Go line by line through the entries below and count those containing the string "Task"; give only the count.

#### DATA UNDER STUDY
++++++++
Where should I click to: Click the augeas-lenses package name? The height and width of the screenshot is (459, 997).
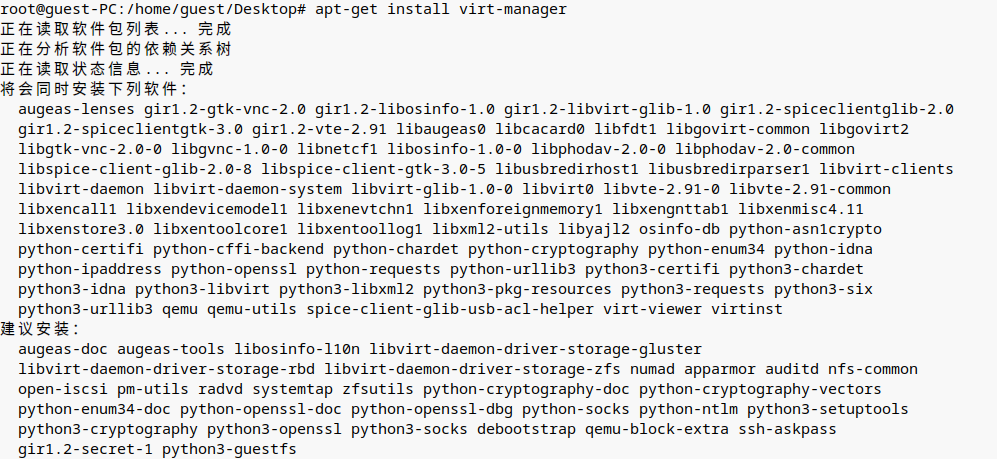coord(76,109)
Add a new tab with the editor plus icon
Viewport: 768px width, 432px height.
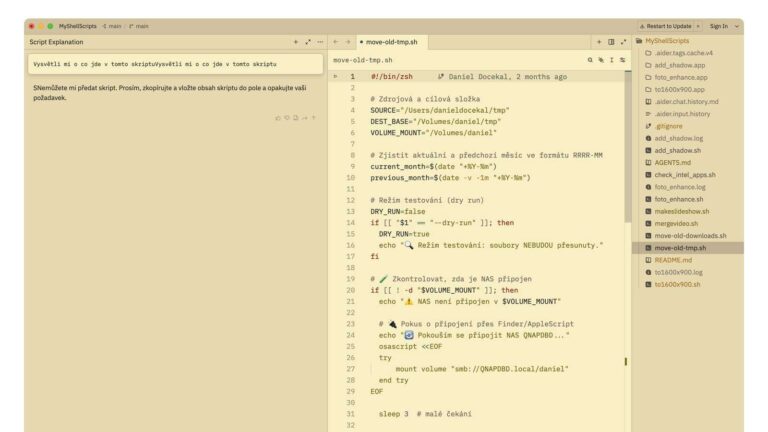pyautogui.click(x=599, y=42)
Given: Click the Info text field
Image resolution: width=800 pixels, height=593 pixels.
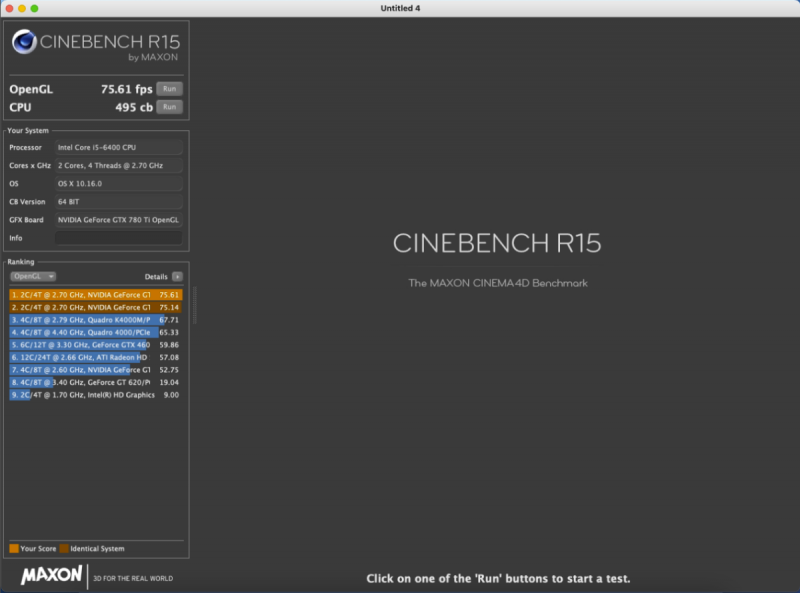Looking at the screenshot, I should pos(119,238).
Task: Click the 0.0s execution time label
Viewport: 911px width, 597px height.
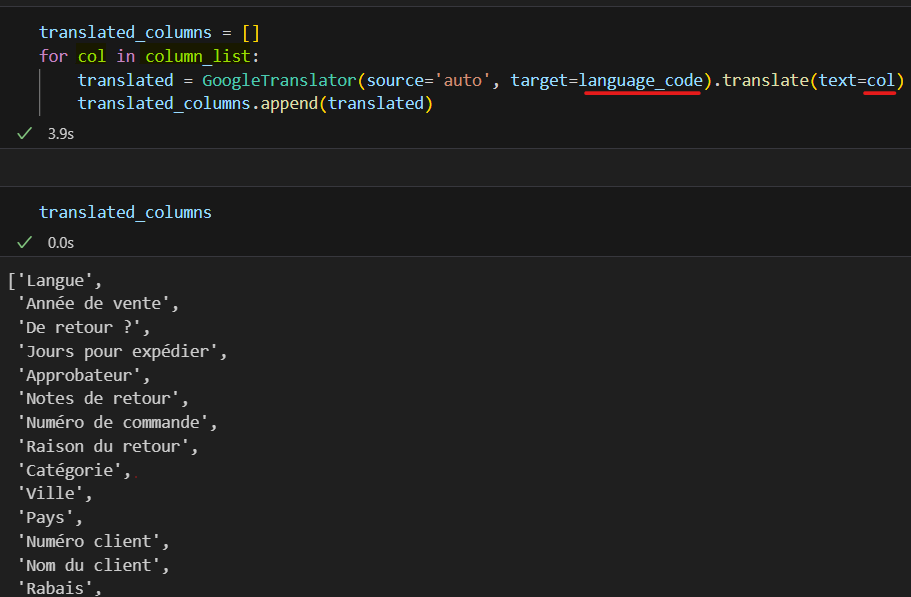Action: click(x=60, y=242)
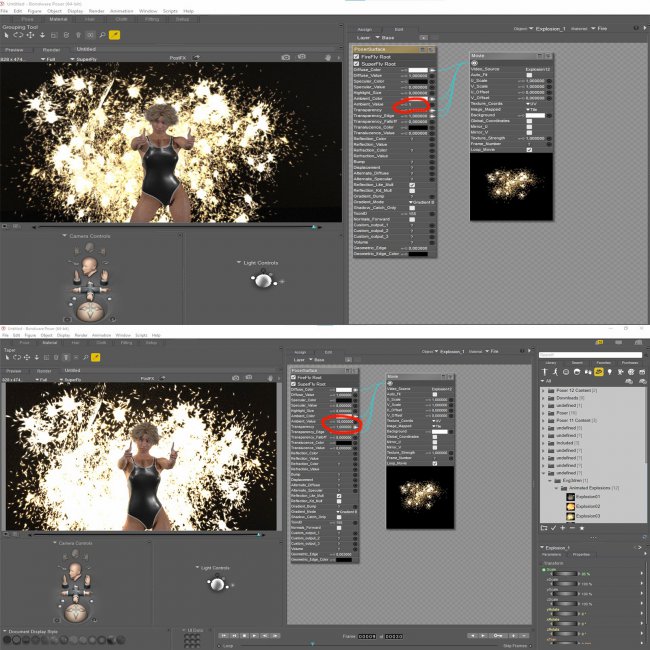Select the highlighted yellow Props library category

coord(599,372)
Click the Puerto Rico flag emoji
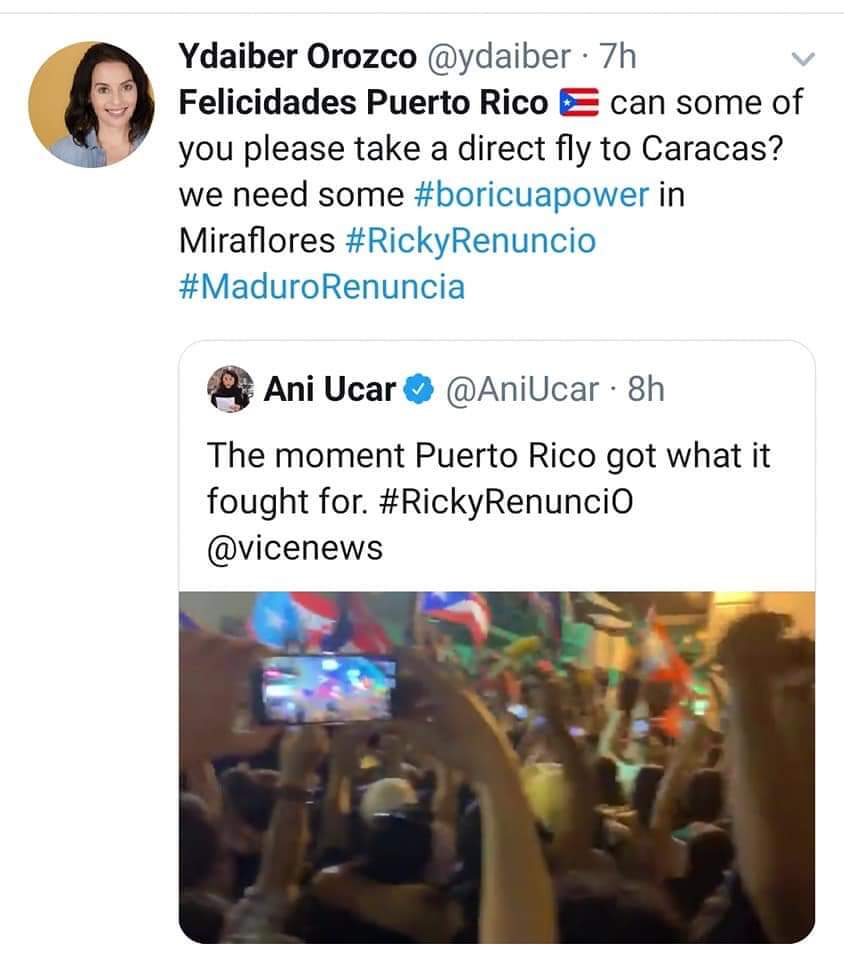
++++++++
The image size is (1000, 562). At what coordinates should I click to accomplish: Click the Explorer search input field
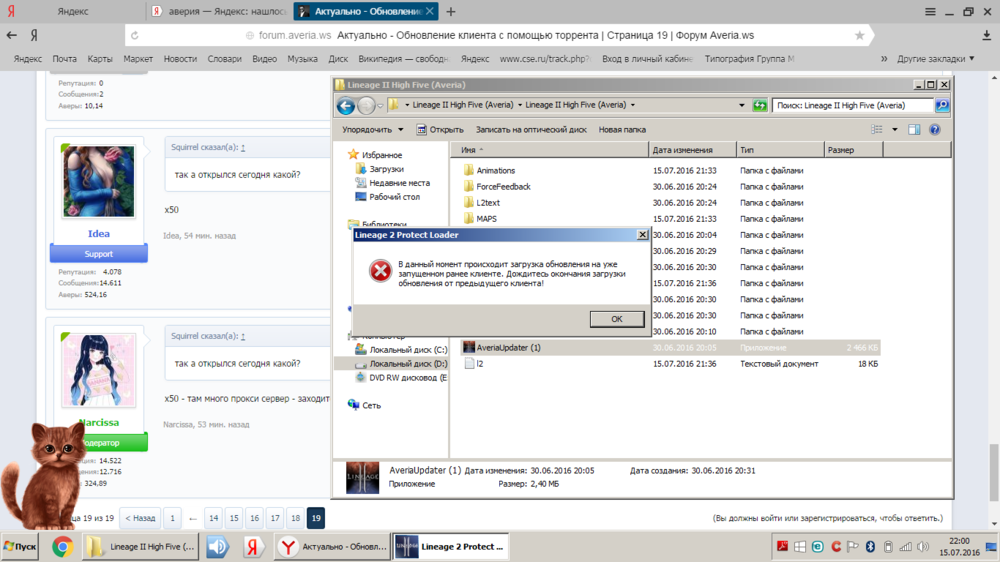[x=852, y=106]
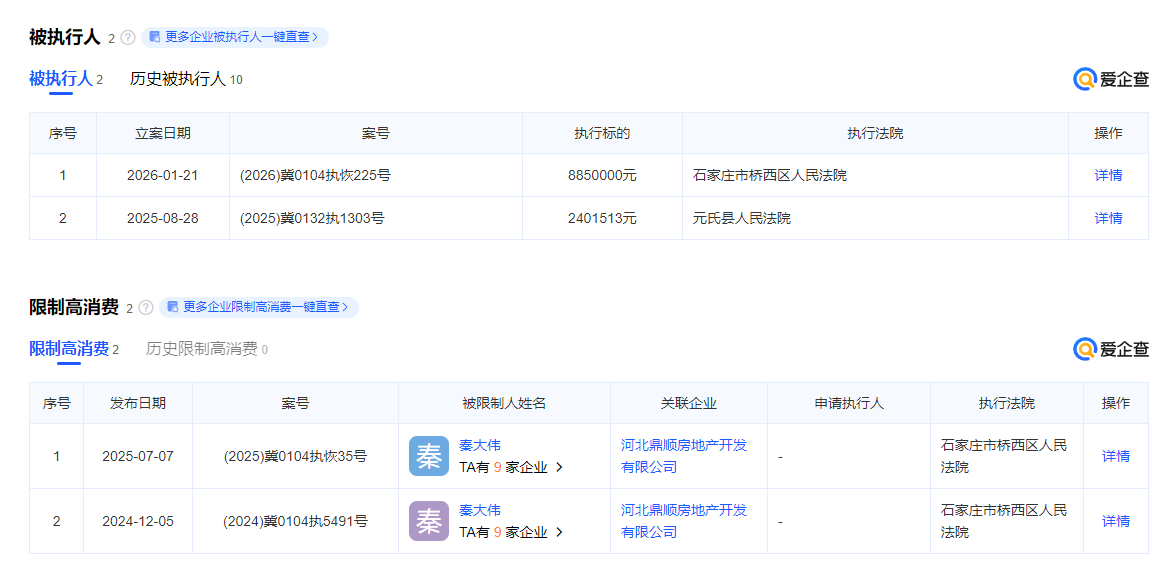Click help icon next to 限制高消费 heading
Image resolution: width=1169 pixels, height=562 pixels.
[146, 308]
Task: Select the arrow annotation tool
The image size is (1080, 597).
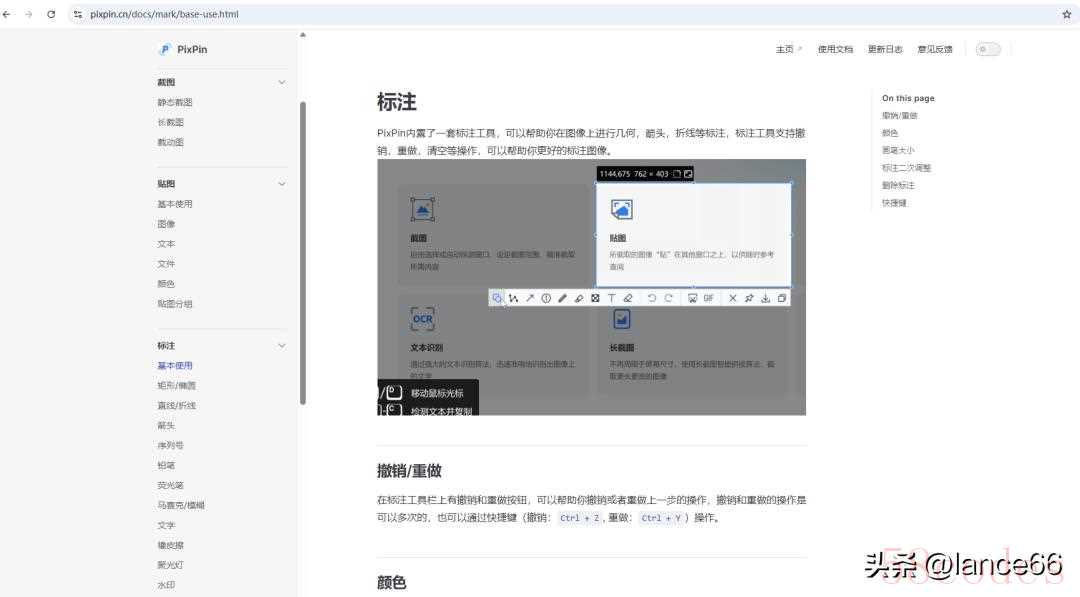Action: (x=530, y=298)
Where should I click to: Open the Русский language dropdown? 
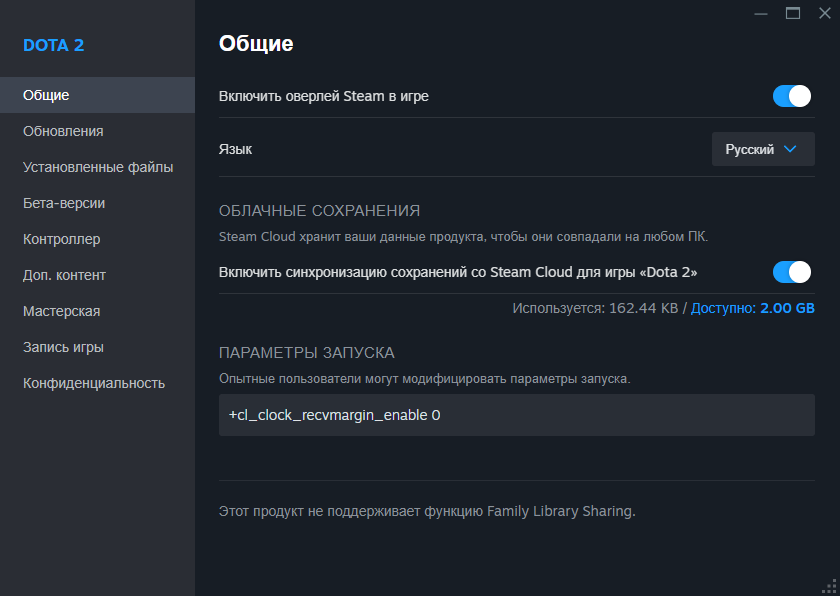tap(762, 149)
++++++++
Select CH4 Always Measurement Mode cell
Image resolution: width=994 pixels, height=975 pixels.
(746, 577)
++++++++
#### WRITTEN ANSWER
2